A straw shows the direction of the wind, and I should not be at all surprised to see Scotland go dry in the next fifty years, especially if she is successful in obtaining Home Rule. If Scotland goes dry, it is not to be expected that England will fail ultimately to follow suit. The increase in efficiency among dry workmen is very great, and if the business men remain “the stronger” in the community, they cannot continue indefinitely to be blind to its advantages, especially as they themselves would be immune from the hardships it entails. If we ask whether an officially dry but unofficially wet business class, and a working class which is dry both officially and unofficially, does not mean one law for the rich and another for the poor, our answer is that conventional morals always does mean this.[8]
[8] Cp. the case of the legs of the chorus and the principals, [p. 70].
The practice of virtue, we are often told, is dependent upon the possession of a sufficient income. It is only the well to do who can afford to be generous, honest, and unselfish, because they have no temptation to be otherwise. But what is true of virtue is equally true of vice, and the experience of the working of prohibition in America shows how easy it is for the rich to procure illicit indulgences which are out of the reach of the poor.
There is likely to be legislation against wantonness in dress. By wantonness is meant the practice among females of unnecessarily exposing parts of their body.

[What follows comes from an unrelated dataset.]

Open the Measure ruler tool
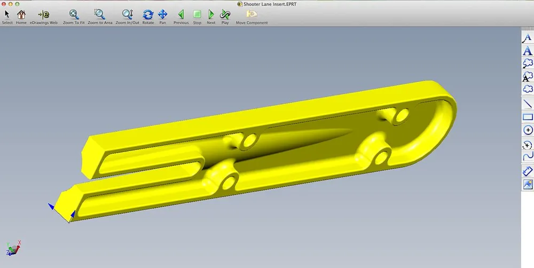 click(x=528, y=171)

The curious belief that the body is in some way disgraceful, and that the exhibition of it is, therefore, wicked is very prevalent among Western peoples. It arises partly from natural prudery, partly from the property view of marriage, and partly from the inclemency of the climate which makes bathing a comparative rarity. The Japanese who have a bath twice a day, observe no discrimination between the sexes in their bathing. “One day”, said the Marquis of X who had just returned from Japan, “my wife went to have a bath, and she got as far as the rinsing stage when two young Japanese came in. She had to take refuge in the tank, screaming at the top of her voice until the two young men were taken away. They no doubt thought her a very fastidious young woman”.
The conviction that the body is wicked and ought to be concealed is important, because it leads women to expose portions of it which they would otherwise protect, and rightly protect, from the rigours of the atmosphere, in the belief that they are making themselves attractive. Thus women swathed in layers of furs in respect of the rest of their persons, will venture forth on the coldest day with bare bosoms and open-work stockings. It is with the same object that, though their religion bids them mortify the flesh and refrain from making of themselves a stumbling block to others, they will appear at dinner with necks, bosoms, backs, and arms completely naked, a proceeding not only acquiesced in but encouraged by their males. This sort of thing is anathema to the herd, who cannot afford the evening dress and the furs, and to the old, the condition of whose bodies does not, except in the case of the incurably optimistic, permit them to take the same liberties as their daughters. Hence we may expect a considerable stiffening of public opinion in the matter of decorum in dress and a return to the days in which everything except the hands and the face was carefully covered up.
In the sphere of what is called sexual morality we may expect a growing tendency to make wickedness (that is to say conduct which is not in the interests of the stronger) punishable by law. Attempts will be made, and successfully made, to multiply crimes by Act of Parliament.
A good example of this tendency will be found in the Bill entitled The Children, Young Persons, etc., Bill, introduced by a Labour Member during the tenure of office by the Labour Government in 1924. It represents bourgeois or herd morality “in excelsis.” It is known as the Offences against the Person Bill, and its object is to codify and extend the existing enactments against abortion, cruelty to children, offences against children, and neglect of children. Many of its provisions are admirable and afford what is no doubt a necessary protection to children against suffering and neglect. Nevertheless it menaces individual liberty in two ways. In the first place it increases the number of offences punishable by law, often in an arbitrary manner. For example, it is made a crime punishable by two years hard labour for a girl of sixteen to have intercourse with a young man of eighteen, the criminal being not, as one might have expected, the elder of the two parties concerned, but the girl. She alone is liable to imprisonment; the young man is allowed to go free. It is also a criminal offence to conceal the birth of a dead child, to cause or encourage a child to beg, or to celebrate the marriage of a boy and a girl under sixteen, such marriages being declared invalid.